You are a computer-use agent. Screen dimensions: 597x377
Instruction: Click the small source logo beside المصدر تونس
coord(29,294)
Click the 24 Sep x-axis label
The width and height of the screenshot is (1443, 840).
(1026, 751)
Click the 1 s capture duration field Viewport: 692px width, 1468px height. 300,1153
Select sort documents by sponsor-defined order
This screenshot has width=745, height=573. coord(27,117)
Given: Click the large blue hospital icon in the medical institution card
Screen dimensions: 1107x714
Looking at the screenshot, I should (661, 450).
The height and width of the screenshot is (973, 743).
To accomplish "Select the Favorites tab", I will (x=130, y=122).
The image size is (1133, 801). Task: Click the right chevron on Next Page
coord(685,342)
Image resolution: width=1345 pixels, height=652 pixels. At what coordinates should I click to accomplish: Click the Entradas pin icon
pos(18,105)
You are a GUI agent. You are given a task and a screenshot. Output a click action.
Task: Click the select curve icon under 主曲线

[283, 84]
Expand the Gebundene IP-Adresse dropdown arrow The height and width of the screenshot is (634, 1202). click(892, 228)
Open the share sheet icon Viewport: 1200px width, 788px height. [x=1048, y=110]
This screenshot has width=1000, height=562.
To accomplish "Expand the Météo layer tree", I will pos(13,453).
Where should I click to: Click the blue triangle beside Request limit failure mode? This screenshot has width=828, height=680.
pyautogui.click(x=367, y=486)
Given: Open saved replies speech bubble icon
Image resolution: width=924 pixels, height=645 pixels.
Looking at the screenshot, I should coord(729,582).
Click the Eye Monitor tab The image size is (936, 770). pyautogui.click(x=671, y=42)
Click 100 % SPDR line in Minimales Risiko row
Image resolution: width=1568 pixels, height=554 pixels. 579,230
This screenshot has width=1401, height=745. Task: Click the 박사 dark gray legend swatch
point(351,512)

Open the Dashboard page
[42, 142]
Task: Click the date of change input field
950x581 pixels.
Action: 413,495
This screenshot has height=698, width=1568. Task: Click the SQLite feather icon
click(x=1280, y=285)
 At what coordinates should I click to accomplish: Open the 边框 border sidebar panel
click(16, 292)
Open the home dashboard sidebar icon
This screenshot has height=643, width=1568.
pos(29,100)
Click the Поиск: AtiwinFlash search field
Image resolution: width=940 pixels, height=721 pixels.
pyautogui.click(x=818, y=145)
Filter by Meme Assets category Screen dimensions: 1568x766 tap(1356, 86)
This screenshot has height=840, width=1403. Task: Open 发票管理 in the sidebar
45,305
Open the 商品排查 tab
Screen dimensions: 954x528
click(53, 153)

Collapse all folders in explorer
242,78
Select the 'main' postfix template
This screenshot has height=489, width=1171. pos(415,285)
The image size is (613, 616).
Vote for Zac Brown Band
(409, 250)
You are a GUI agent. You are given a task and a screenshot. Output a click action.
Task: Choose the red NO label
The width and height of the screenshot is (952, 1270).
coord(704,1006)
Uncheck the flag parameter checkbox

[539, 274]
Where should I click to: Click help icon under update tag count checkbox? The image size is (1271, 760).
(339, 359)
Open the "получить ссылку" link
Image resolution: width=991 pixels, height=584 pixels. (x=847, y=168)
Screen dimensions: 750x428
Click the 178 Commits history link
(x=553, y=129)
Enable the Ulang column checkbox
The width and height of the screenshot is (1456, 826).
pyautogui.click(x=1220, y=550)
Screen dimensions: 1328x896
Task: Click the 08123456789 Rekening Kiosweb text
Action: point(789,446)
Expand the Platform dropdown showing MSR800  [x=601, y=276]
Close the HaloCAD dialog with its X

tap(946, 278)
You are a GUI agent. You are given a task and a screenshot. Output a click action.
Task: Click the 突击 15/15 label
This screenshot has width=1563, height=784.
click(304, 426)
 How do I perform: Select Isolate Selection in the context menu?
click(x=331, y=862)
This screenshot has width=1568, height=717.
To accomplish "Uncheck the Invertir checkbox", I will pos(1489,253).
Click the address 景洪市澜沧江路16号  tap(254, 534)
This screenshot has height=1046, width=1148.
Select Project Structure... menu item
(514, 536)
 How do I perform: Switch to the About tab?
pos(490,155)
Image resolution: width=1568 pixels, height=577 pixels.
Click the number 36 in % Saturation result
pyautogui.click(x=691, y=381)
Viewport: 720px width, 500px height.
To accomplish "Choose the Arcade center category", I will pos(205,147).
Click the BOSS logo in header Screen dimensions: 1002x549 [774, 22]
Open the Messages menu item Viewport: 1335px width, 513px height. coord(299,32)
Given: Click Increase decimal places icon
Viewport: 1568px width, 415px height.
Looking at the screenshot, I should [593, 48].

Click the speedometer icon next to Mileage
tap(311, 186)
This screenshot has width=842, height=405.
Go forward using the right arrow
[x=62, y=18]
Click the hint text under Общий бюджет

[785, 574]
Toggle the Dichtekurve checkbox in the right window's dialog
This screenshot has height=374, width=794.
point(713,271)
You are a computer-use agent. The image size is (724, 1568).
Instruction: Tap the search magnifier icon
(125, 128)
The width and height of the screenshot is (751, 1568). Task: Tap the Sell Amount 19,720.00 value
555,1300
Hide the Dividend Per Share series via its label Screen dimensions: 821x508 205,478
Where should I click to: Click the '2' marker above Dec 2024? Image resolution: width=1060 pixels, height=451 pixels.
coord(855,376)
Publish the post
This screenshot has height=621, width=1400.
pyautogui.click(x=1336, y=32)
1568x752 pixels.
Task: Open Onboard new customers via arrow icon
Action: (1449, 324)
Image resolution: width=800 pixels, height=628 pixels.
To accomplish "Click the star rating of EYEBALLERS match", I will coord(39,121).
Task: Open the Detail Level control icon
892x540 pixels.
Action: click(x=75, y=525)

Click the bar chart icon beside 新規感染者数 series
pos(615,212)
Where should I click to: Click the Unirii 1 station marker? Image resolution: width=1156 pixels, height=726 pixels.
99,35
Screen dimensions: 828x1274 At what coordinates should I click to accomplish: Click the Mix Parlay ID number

==============================

▶ _About this task_:
Retype only the lines running from the top of the listing to the line that holds "Given: Click the", both ends included.

▶ _Result below_:
You are a computer-use agent. Screen dimensions: 597x377
Instruction: Click the small source logo beside المصدر تونس
coord(29,294)
Click the 24 Sep x-axis label
The width and height of the screenshot is (1443, 840).
(1026, 751)
Click the 1 s capture duration field Viewport: 692px width, 1468px height. 300,1153
Select sort documents by sponsor-defined order
This screenshot has width=745, height=573. coord(27,117)
Given: Click the large blue hospital icon in the medical institution card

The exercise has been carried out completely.